While Hull has embraced his past participation in a notorious card-counting ring that operated in Nevada during the 1970s — because he believes that it is demonstrative of the type of quantitative and analytical skills he will bring to the Senate — it is his working-class background that he touts most on the stump.
Playing to key Democratic constituencies, Hull’s campaign biography describes how his parents struggled paycheck to paycheck as he was growing up in a middle-class San Francisco suburb during the Depression.
By age 19 he had earned a union card working on the assembly line in a cannery. He went on to become a high school teacher, furthered his education under the GI Bill and then used his accumulated blackjack winnings to become a pioneer in the trading industry.
“His is a rags to riches story,” said Rep. Bobby Rush (D-Ill.), who is chairing Hull’s campaign.
Rush said he thinks Hull’s humble beginnings put him in a unique position to identify with voters.
“I think that Blair would be open and be receptive to and be accessible to constituencies that don’t feel as though they can get the ear of a Senator,” he said.
Other candidates like Hynes and Obama race to tout the support of interest groups, labor unions and powerful political players in the state, but endorsements have not been a priority for Hull’s campaign.
While Rush has claimed no ulterior motives, his decision to chair Hull’s campaign is largely viewed as an act of revenge against Obama, who challenged the South Side Congressman in a 2000 primary. Rep. Luis Gutierrez (D-Ill.) and former Rep. Cardiss Collins (D-Ill.) are also supporting Hull.
But the man perceived to be Hull’s biggest backer is not taking a public role in the campaign.
Blagojevich, who was elected governor in 2002 with heavy financial support from Hull, is said to be privately backing Hull although he is publicly neutral in the race. Instead, Hull has the public support of powerful Chicago Alderman Dick Mell (D), Blagojevich’s father-in-law.
Hull was an early supporter of Blagojevich’s primary campaign, loaning him $200,000 and donating another $250,000-plus in cash or services over the course of the election.
All told, it is estimated that Hull has donated more than $1 million to Democratic causes and candidates in the state since 2000, although he skipped voting in that year’s presidential election.

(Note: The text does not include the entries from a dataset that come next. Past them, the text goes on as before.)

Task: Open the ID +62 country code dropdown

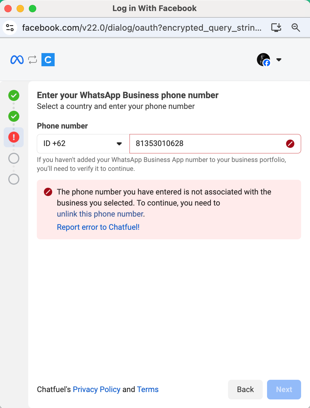Action: (83, 144)
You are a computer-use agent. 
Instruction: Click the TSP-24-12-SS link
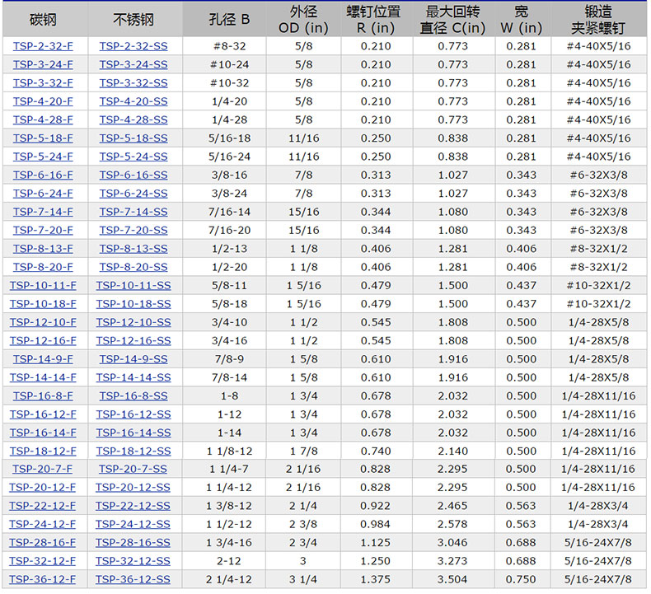point(133,525)
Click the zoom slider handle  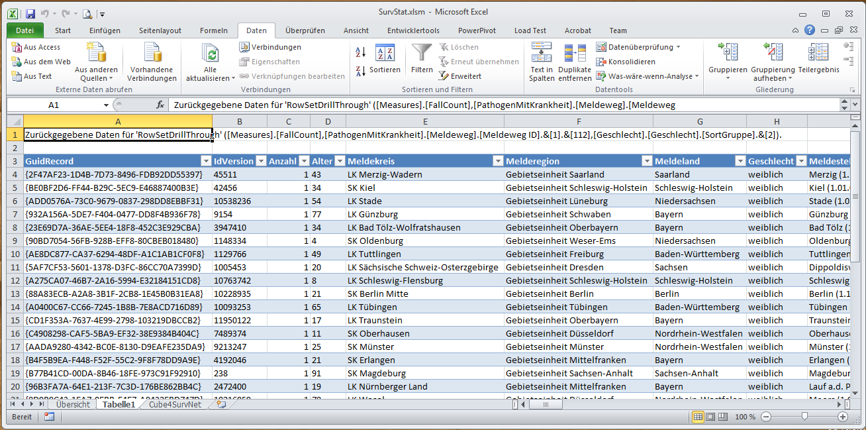tap(804, 417)
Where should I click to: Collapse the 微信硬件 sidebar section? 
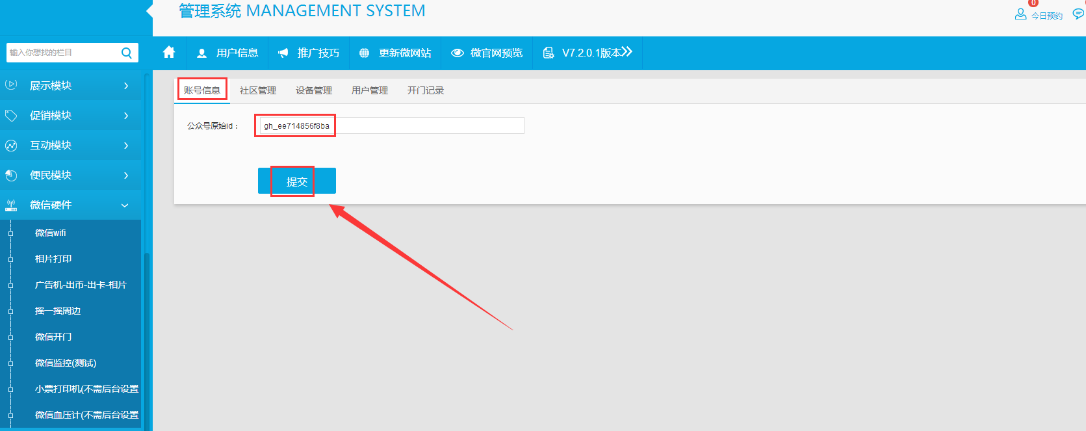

Despite the mixed success of multimillionaire Senate candidates, Dunn said it would be foolish for other candidates to attack Hull on personal issues like his spending.
“They’re not attacking him on the issues because they can’t,” Dunn said.
In the Tribune/WGN poll, the percentage of those surveyed who said Hull’s towering financial advantage was unfair equaled the percentage who thought it was fair.
“I think that if you look at the history of self-financing candidates, people would rather have a candidate spend their own money than a candidate who runs a campaign and ends up so in hock to special interests that when they get to Washington they can’t do anything,” Dunn said.